### Material for the task
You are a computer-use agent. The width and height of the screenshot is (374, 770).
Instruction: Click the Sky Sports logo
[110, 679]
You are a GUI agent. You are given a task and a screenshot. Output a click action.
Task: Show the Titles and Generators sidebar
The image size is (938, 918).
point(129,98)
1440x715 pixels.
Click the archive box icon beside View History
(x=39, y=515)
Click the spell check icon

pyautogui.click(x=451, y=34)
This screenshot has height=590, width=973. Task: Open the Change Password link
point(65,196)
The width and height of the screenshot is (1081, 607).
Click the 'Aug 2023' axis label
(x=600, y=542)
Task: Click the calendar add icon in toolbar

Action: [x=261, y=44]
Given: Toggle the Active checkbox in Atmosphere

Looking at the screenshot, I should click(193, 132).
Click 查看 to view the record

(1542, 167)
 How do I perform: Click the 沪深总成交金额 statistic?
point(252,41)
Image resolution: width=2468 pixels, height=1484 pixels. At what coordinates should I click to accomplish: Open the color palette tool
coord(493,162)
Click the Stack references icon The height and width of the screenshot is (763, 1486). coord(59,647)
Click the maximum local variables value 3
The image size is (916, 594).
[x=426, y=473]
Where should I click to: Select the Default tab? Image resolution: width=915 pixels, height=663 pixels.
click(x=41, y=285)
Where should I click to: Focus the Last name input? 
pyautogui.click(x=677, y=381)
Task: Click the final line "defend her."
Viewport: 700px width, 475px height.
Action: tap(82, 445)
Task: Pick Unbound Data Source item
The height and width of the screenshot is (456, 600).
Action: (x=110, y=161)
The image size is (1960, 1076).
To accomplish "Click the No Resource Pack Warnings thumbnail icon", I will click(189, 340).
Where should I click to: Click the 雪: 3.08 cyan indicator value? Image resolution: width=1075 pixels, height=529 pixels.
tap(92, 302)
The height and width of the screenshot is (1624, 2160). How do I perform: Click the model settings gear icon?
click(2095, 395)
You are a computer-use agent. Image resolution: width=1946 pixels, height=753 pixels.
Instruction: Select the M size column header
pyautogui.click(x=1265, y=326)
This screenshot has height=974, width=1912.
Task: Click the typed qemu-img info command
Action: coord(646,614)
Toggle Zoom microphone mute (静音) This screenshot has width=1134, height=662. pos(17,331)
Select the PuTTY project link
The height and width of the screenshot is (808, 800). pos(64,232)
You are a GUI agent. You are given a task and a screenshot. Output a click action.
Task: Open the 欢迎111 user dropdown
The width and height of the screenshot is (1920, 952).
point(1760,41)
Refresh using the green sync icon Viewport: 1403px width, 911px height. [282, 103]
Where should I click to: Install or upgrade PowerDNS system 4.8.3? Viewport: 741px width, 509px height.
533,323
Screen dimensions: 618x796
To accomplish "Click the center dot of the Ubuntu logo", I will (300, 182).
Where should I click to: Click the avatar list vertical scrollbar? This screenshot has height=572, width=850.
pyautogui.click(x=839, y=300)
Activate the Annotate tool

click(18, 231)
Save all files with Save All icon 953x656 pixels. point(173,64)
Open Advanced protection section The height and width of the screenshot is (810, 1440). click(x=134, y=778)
######
§ Prompt:
Can you put the entries, from the first line through the line containing "tap(92, 302)", into a JSON list of strings with one string per line and blank lines left out?

§ Worked answer:
[
  "You are a computer-use agent. The width and height of the screenshot is (374, 770).",
  "Instruction: Click the Sky Sports logo",
  "[110, 679]",
  "You are a GUI agent. You are given a task and a screenshot. Output a click action.",
  "Task: Show the Titles and Generators sidebar",
  "The image size is (938, 918).",
  "point(129,98)",
  "1440x715 pixels.",
  "Click the archive box icon beside View History",
  "(x=39, y=515)",
  "Click the spell check icon",
  "pyautogui.click(x=451, y=34)",
  "This screenshot has height=590, width=973. Task: Open the Change Password link",
  "point(65,196)",
  "The width and height of the screenshot is (1081, 607).",
  "Click the 'Aug 2023' axis label",
  "(x=600, y=542)",
  "Task: Click the calendar add icon in toolbar",
  "Action: [x=261, y=44]",
  "Given: Toggle the Active checkbox in Atmosphere",
  "Looking at the screenshot, I should click(193, 132).",
  "Click 查看 to view the record",
  "(1542, 167)",
  " How do I perform: Click the 沪深总成交金额 statistic?",
  "point(252,41)",
  "Image resolution: width=2468 pixels, height=1484 pixels. At what coordinates should I click to accomplish: Open the color palette tool",
  "coord(493,162)",
  "Click the Stack references icon The height and width of the screenshot is (763, 1486). coord(59,647)",
  "Click the maximum local variables value 3",
  "The image size is (916, 594).",
  "[x=426, y=473]",
  "Where should I click to: Select the Default tab? Image resolution: width=915 pixels, height=663 pixels.",
  "click(x=41, y=285)",
  "Where should I click to: Focus the Last name input? ",
  "pyautogui.click(x=677, y=381)",
  "Task: Click the final line \"defend her.\"",
  "Viewport: 700px width, 475px height.",
  "Action: tap(82, 445)",
  "Task: Pick Unbound Data Source item",
  "The height and width of the screenshot is (456, 600).",
  "Action: (x=110, y=161)",
  "The image size is (1960, 1076).",
  "To accomplish \"Click the No Resource Pack Warnings thumbnail icon\", I will click(189, 340).",
  "Where should I click to: Click the 雪: 3.08 cyan indicator value? Image resolution: width=1075 pixels, height=529 pixels.",
  "tap(92, 302)"
]